Recently the Scottish Government messed up over business rates and although they made concessions that English based companies would welcome, we need more action to keep business rates more competitive in Scotland versus the rest of the UK, and create a robust set of rates relief measures that protect business from future rapid rates rises in order to promote jobs and economic growth.

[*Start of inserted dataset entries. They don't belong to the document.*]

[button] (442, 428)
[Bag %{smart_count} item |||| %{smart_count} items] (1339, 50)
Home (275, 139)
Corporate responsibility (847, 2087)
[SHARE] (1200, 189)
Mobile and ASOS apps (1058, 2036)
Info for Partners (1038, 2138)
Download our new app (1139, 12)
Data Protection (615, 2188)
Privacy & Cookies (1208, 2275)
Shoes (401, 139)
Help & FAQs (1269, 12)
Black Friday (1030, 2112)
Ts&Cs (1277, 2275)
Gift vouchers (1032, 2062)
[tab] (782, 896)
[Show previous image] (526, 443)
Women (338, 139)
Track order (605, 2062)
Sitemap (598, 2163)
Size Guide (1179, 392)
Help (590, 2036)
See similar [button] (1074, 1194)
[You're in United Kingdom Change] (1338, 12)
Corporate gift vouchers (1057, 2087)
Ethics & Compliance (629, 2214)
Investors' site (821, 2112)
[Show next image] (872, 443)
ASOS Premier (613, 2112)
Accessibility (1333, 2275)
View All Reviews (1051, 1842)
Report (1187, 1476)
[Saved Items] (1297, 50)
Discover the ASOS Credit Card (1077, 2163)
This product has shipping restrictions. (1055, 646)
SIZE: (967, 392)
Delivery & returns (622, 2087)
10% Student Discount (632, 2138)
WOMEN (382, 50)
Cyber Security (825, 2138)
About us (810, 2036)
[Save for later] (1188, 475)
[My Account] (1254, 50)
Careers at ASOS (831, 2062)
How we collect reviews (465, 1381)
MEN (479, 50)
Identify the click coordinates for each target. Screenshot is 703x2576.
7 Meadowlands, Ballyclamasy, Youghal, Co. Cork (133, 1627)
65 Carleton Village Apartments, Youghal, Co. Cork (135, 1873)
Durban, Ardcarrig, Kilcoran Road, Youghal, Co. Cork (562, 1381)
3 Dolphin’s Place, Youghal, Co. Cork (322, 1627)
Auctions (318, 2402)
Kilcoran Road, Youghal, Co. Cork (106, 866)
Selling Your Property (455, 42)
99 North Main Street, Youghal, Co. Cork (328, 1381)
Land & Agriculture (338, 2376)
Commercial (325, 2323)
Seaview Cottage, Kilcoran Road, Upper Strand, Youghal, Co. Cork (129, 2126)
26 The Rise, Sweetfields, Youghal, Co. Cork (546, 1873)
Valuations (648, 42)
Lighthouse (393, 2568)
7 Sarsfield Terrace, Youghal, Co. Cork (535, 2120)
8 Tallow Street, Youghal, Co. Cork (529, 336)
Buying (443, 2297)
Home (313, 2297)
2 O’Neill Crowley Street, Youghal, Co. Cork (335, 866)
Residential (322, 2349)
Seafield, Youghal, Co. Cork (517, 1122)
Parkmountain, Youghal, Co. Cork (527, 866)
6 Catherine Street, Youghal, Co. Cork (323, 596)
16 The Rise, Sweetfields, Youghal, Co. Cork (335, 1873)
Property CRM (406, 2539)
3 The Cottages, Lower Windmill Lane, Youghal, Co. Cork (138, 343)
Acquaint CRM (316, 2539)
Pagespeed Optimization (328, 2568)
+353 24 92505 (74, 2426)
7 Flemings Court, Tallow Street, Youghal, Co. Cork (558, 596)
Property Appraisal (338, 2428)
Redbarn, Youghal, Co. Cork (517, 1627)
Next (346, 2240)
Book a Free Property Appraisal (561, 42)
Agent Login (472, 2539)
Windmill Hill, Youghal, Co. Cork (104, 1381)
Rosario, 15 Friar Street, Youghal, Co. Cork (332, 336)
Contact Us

Scotland needs more young people and we need start-up companies as our economy is three times more reliant on nascent business for employment that the rest of the UK. A graduate business start-up programme to retain young talent in Scotland by creating a redeemable voucher for all graduates of Scottish universities after graduation to help them return and establish a business in Scotland within ten years would help.

Cutting business rates on incubator and flexible office space, especially in rural areas, simultaneously boosting tourism by reducing VAT for tourism-related activities (as 24 out of 28 EU members have) such as on accommodation in self catering properties, bunkhouse, B&B properties, visitor attractions, hotels and also on restaurant charges would boost tourism and offer entrepreneurial opportunities that might encourage young people to stay and work locally.

There are many other ideas to boost Scotland’s SME business base and create prosperity. That many of the powers required are not held by the Scottish Parliment shouldn’t be a problem: now Labour supports federalism, simply hold a vote in the Scottish Parliment demanding these powers be devolved. If Labour and the Lib Dems don’t support it or the UK Government simply says no, then maybe at last others might begin to realise that London is not subsidising our economy but strangling it.